Класс дружно сел. Без обычного шушуканья и смешков, без острот и реплик, без как бы невзначай сброшенных на пол книг и добродушных взаимных тумаков. Валентина Андроновна торопливо раскрыла журнал, уставилась в него, не узнавая знакомых фамилий, но ясно слыша, как непривычно тихо сегодня в ее классе. То была дисциплина отрицания, тишина полного отстранения, и она с болью поняла это. Класс решительно обрывал все контакты со своей классной руководительницей, обрывал, не скандаля, не бунтуя, обрывал спокойно и холодно. Она стала чужой, чужой настолько, что ее даже перестали не любить. Надо было все продумать, найти верную линию поведения, но шевельнувшийся в ней нормальный человеческий страх перед одиночеством лишал ее такой возможности. Она тупо глядела в журнал, пытаясь собраться с мыслями, обрести былую уверенность и твердость, и не обретала их. Молчание затягивалось, но в классе стояла мертвая тишина. «Мертвая»! Сейчас она не просто поняла – она ощутила это слово во всей его безнадежности.

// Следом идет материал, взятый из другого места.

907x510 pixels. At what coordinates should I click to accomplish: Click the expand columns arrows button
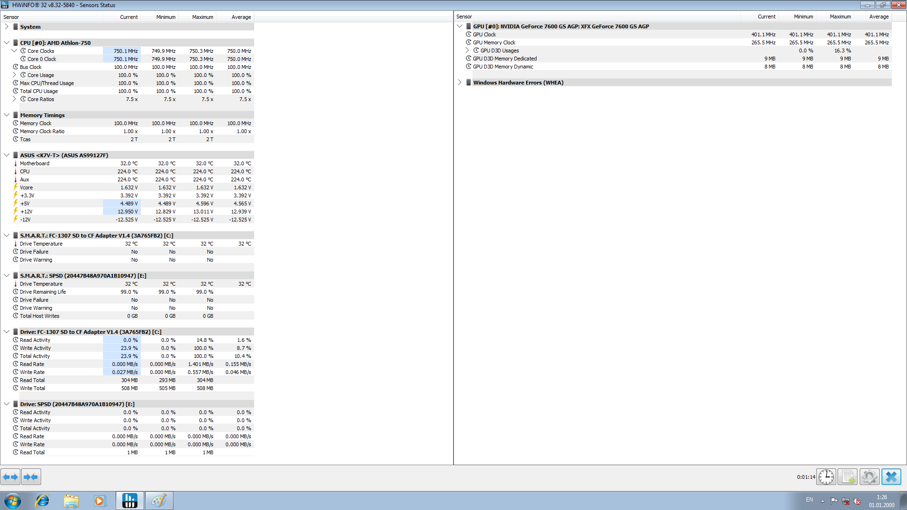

– Мы сегодня почитаем, – сказала учительница, все еще не решаясь поднять глаз. – Сон Веры Павловны. Бокова, начинай…те. Можно сидя.
Зина в класс не вернулась, и портфель ей относили всей компанией. Набились в маленькую комнату, сидели на кровати, на стульях, а Пашка – на коврике, подобрав по-турецки ноги. И с торжеством рассказывали о победе над Валендрой – только Жорка с Артемом молчали. Артем потому, что смотрел на Зину, а Жорке не на кого было больше смотреть.
– «Бокова, начинай…те. Можно сидя»! – очень похоже передразнивала Лена.
Зина отревелась в одиночестве и теперь улыбалась. Но улыбалась грустно.
– А Искра так и не пришла? Надо же сходить к ней! Немедленно и всем вместе. И уведем ее гулять.
Но Искру увели гулять еще до их появления. Она весь день то сидела истуканом, то металась по комнате, то перечитывала письмо, снова замирала и снова металась. А потом пришел Сашка.
– Я за тобой, – сказал он как ни в чем не бывало. – Я билеты в кино купил.
– Ты почему не был на кладбище?
– Не отпустили. Вот в кино и проверишь, мы всей бригадой идем. Свидетелей много.
Пока он говорил, Искра смотрела в упор. Но Сашка глаз не отвел, и, хотя ей очень не понравилось упоминание о свидетелях, ему хотелось поверить. И сразу стало как-то легче.
– Только в кино мы не пойдем.
– Понимаю. Может, погуляем? Дождя нет, погода на «ять».
– А вчера был дождь, – вздохнула Искра. – Цветы стали мокрыми и темнели на глазах.
– Черт дернул его с этой растратой… Да одевайся же ты наконец!
– Саша, а ты точно знаешь, что он украл миллион? – спросила Искра, послушно надевая пальтишко: иногда ей нравилось, когда ею командуют. Правда, редко.